Replicating the SQL exists statement behavior for DynamoDB
In SQL, checking for the existence of a record is a trivial operation:
SELECT 1 FROM posts WHERE id = '123' LIMIT 1;
DynamoDB has no direct equivalent. A standard GetItem on a 50 KB item reads the entire 50 KB, even if you only need to know whether it exists.
In this article, we explore efficient strategies for implementing an exists check using the AWS SDK for Java v2.

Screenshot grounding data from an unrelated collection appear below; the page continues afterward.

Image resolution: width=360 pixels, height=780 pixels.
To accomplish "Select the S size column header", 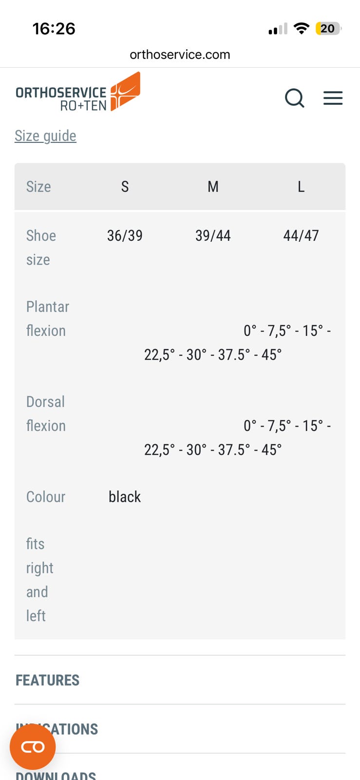I will point(125,187).
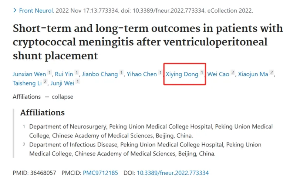Open the PMC9712185 PMCID link
The height and width of the screenshot is (185, 290).
pos(101,173)
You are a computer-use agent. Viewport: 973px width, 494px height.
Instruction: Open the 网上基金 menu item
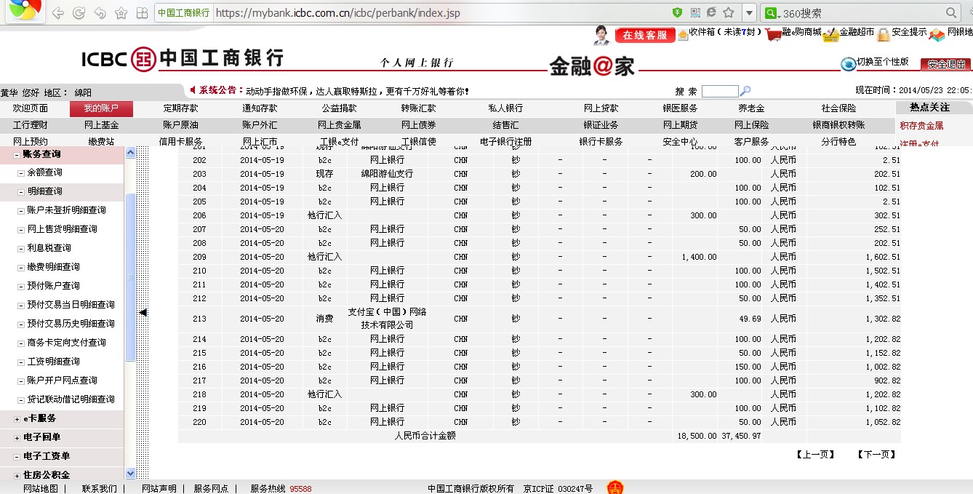tap(101, 125)
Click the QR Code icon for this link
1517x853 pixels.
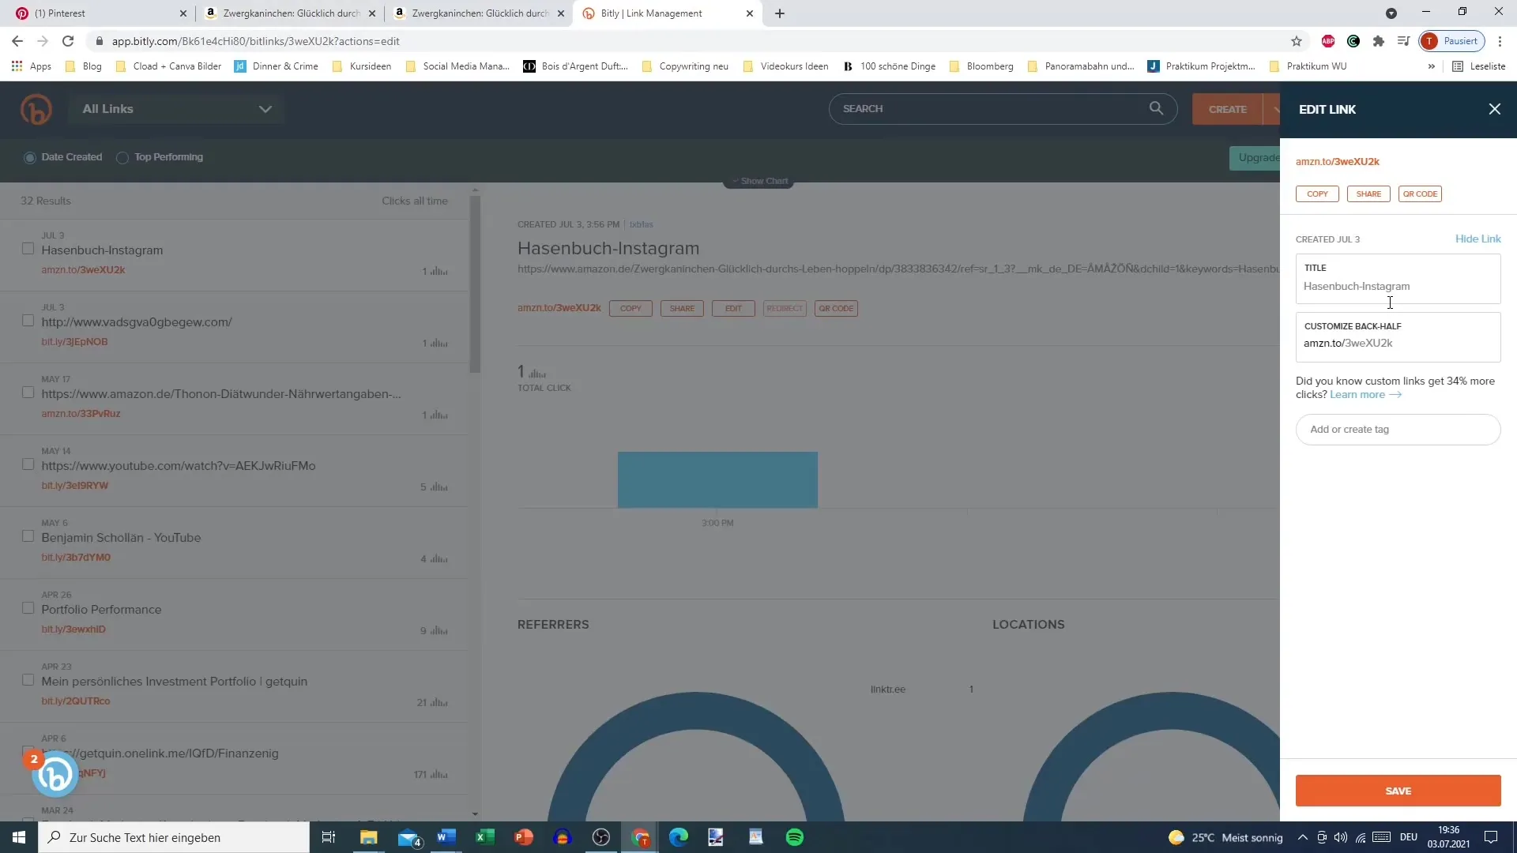tap(1420, 194)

The naive approach vs. projections
One option is to use a ProjectionExpression to retrieve only the partition key instead of the full item. This reduces network transfer and deserialization overhead.
public boolean existsByProjection(String subreddit, String id) {
GetItemRequest request = GetItemRequest.builder()
.tableName("posts")
.key(buildKey(subreddit, id))
.projectionExpression("subreddit") // Request only the key, not the full item
.build();
GetItemResponse response = dynamoDbClient.getItem(request);
return response.hasItem();
}
However, this approach does not reduce cost because DynamoDB calculates consumed RCUs based on the total size of the stored item, regardless of which attributes are projected.
Halving the bill: eventually consistent reads
A second optimization is to use eventually consistent reads (which is the default read mode).
Eventually consistent reads may exhibit a replication delay of up to one second under normal conditions. This read mode consumes 1 RCU for items up to 4 KB.
GetItemRequest.builder()
.key(key)
.projectionExpression("id")
.consistentRead(false)
.build();
Strongly consistent reads (consistentRead(true)) should be used when your use case strictly requires the most up-to-date data. This mode consumes 2 RCUs for items up to 4 KB.
The Batch challenge (BatchGetItem)
To check multiple items at once, you can use BatchGetItem instead of making individual sequential calls.
Two behaviors must be handled:
- Missing items are simply omitted from the response; they are not returned as
null. - Unprocessed keys: Under heavy load, the response may be partial.
Implementation with a retry mechanism:
public Map<String, Boolean> batchExists(String subreddit, List<String> ids) {
// 1. Prepare keys
List<Map<String, AttributeValue>> keys = ids.stream()
.map(id -> buildKey(subreddit, id))
.toList();
Map<String, KeysAndAttributes> requestItems = new HashMap<>();
requestItems.put("posts", KeysAndAttributes.builder()
.keys(keys)
.projectionExpression("id") // Only the key
.build());
BatchGetItemRequest request = BatchGetItemRequest.builder()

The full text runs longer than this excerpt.